#### Supplied text
___

Bill comes by right on time at 9:30. He’s here to carry the luggage in his van, since we fill our 2 vans with people. I do a quick inspection of the 3 houses, and we’re ready to go.
Funny thing. We have to be out by 10, but our flight’s not until 3:50, and the airport’s not far, so as soon as we back out of the driveway we’re not in a hurry anymore. Someone suggests that we go by Limnos for one last time, and that sounds good to everybody, so off we go.
When we walk in, we pretty much fill the small shop. The proprietress recognizes me and Joy from all the takeout business we gave her last week. I tell her we’re leaving for home, and we’d like to experience Limnos one last time. And that we’re eating in. There’s one customer in the store, a lady, who kindly offers to move to a side table so we can have the main seating area. It occurs to me that she was expecting a nice quiet morning with her book and her coffee, and now we’ve changed all that, so I tell the boss that I’d like to pay for her pastry and coffee.
We sit at pretty much all the rest of the tables and order nummies. As we’re eating and enjoying ourselves, the customer motions me over and tells me what nice children I have. I explain that they’re my students from a university in the States, and she hands me a gospel tract. We have a nice little bit of fellowship.
Soon we’re done, and once again the bill is less than I expect. I could get used to this. We load up and drive over to Bill’s house for a little time playing with the kids and saying goodbye. I watch our kids playing with theirs, and I’m thankful that they’re willing to take the time to create memories for a small group of MKs. That, too, is ministry.
We sing a little around the piano, and we pray, specifically for Joslyn, who’s staying in Africa for another 5 weeks, and then we load up for the last trip to the airport. It’s a brief drive; we drop off everybody but the drivers, who will return the cars while the crew unloads and organizes the luggage.
The car return is simple, and soon Joy and I are back in the cavernous lobby rejoining the team for check-in. We get our boarding passes and then go downstairs to hang out in the food court where there’s more interesting stuff going on than at the gate, and besides it’s still too early to check in at the gate.

___

#### Data rows
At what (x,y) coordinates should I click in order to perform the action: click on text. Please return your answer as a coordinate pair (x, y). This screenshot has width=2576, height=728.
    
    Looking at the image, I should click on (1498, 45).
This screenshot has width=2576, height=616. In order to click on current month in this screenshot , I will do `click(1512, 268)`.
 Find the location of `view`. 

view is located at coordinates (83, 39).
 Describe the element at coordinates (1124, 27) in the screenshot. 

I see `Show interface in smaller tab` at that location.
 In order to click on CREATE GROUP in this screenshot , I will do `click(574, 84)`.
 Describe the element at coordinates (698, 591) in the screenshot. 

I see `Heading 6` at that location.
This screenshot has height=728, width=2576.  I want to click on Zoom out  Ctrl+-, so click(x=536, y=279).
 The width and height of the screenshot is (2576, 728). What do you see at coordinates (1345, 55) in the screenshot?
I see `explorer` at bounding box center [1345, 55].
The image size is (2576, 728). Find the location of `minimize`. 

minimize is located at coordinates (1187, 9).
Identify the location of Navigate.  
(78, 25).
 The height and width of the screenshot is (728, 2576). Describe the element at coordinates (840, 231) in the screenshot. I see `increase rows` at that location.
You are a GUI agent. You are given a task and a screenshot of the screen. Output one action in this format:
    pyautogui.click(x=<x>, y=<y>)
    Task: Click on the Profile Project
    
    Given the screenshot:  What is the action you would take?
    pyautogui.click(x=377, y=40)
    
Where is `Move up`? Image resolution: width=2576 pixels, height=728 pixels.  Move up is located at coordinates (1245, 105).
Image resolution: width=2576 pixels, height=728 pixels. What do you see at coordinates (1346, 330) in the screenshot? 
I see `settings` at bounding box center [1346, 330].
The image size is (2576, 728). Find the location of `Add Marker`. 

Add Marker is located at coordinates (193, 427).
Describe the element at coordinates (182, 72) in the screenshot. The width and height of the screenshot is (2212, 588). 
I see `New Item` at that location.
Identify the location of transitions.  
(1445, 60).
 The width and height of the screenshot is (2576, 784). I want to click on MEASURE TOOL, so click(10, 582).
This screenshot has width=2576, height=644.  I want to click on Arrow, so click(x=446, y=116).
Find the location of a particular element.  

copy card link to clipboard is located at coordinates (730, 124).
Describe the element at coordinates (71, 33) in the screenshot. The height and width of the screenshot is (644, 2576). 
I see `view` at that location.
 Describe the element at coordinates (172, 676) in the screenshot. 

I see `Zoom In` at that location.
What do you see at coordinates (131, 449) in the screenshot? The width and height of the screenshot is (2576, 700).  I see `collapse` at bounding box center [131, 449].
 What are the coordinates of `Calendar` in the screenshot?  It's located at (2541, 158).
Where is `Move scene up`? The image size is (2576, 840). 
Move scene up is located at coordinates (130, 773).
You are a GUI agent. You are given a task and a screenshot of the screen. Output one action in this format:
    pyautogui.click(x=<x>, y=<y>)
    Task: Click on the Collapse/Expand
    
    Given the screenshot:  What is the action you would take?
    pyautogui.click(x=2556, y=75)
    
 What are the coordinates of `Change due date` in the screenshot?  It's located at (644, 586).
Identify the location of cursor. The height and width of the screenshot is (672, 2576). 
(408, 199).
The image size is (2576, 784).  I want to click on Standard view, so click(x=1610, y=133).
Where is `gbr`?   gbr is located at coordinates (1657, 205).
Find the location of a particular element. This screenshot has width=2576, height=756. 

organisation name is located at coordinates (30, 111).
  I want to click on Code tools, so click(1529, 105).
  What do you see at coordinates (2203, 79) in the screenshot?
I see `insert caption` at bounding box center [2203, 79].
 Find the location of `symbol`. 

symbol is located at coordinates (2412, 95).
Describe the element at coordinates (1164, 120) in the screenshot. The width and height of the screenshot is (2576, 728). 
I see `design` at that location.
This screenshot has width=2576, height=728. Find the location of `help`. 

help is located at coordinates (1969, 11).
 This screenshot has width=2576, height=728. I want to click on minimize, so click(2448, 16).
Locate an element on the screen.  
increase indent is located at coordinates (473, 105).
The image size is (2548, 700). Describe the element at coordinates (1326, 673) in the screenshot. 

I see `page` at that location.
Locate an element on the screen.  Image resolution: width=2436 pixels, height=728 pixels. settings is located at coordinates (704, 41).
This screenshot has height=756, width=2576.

___

#### What you will do
(A) Arrange the lines of the records, from the line with "Image resolution: width=2576 pixels, height=728 pixels. What" to the line with "center [2203, 79].", as a numbered list, leaving out blank lines.
(B) Pick up the account of the team's departure day after its last sentence and continue it.

#### Task-by-task answers
(A)
1. Image resolution: width=2576 pixels, height=728 pixels. What do you see at coordinates (1346, 330) in the screenshot? 
2. I see `settings` at bounding box center [1346, 330].
3. The image size is (2576, 728). Find the location of `Add Marker`. 
4. Add Marker is located at coordinates (193, 427).
5. Describe the element at coordinates (182, 72) in the screenshot. The width and height of the screenshot is (2212, 588). 
6. I see `New Item` at that location.
7. Identify the location of transitions.  
8. (1445, 60).
9.  The width and height of the screenshot is (2576, 784). I want to click on MEASURE TOOL, so click(10, 582).
10. This screenshot has width=2576, height=644.  I want to click on Arrow, so click(x=446, y=116).
11. Find the location of a particular element.  
12. copy card link to clipboard is located at coordinates (730, 124).
13. Describe the element at coordinates (71, 33) in the screenshot. The height and width of the screenshot is (644, 2576). 
14. I see `view` at that location.
15.  Describe the element at coordinates (172, 676) in the screenshot. 
16. I see `Zoom In` at that location.
17. What do you see at coordinates (131, 449) in the screenshot? The width and height of the screenshot is (2576, 700).  I see `collapse` at bounding box center [131, 449].
18.  What are the coordinates of `Calendar` in the screenshot?  It's located at (2541, 158).
19. Where is `Move scene up`? The image size is (2576, 840). 
20. Move scene up is located at coordinates (130, 773).
21. You are a GUI agent. You are given a task and a screenshot of the screen. Output one action in this format:
22.     pyautogui.click(x=<x>, y=<y>)
23.     Task: Click on the Collapse/Expand
24.     Given the screenshot:  What is the action you would take?
25.     pyautogui.click(x=2556, y=75)
26.  What are the coordinates of `Change due date` in the screenshot?  It's located at (644, 586).
27. Identify the location of cursor. The height and width of the screenshot is (672, 2576). 
28. (408, 199).
29. The image size is (2576, 784).  I want to click on Standard view, so click(x=1610, y=133).
30. Where is `gbr`?   gbr is located at coordinates (1657, 205).
31. Find the location of a particular element. This screenshot has width=2576, height=756. 
32. organisation name is located at coordinates (30, 111).
33.   I want to click on Code tools, so click(1529, 105).
34.   What do you see at coordinates (2203, 79) in the screenshot?
35. I see `insert caption` at bounding box center [2203, 79].

(B)
Some of us do a little last-minute shopping in the mall area; some get a snack; some just sit at the table and talk. Joslyn’s hanging out with us; Bill will come get her when we check in. Too soon the time comes, and there’s a big hugging session, and then we’re 13 again.
Security, gate, wait, board, fly to Joburg. Three-hour layover, plenty of time to meet Abbie and her aunt, grab a bite, and catch up on the 2 weeks we’ve been separated. Then onto the wide-body for the long flight home. Eleven of us are seated together; Joy, Robert, and Katie—you know, the New York crew—are seated elsewhere. I trade with Katie because she has an aisle seat and doesn’t care, and I know I’m going to be walking around a lot on the long overnight flight due to the RLS.
These flights are never easy. You can’t really sleep; the alleged reclining in the seat is useless; there are lights and voices and pokes from people you don’t know all conspiring to make you miserable. But it’s better than the Mayflower, and we soldier on.
[Technically, it’s Sunday now.]
For me, the flight gets easier as it progresses; the others have different sensations. But after several meals, lots of walking around, and even an impromptu game of Signs, we find ourselves over the good old US of A and descending into Atlanta.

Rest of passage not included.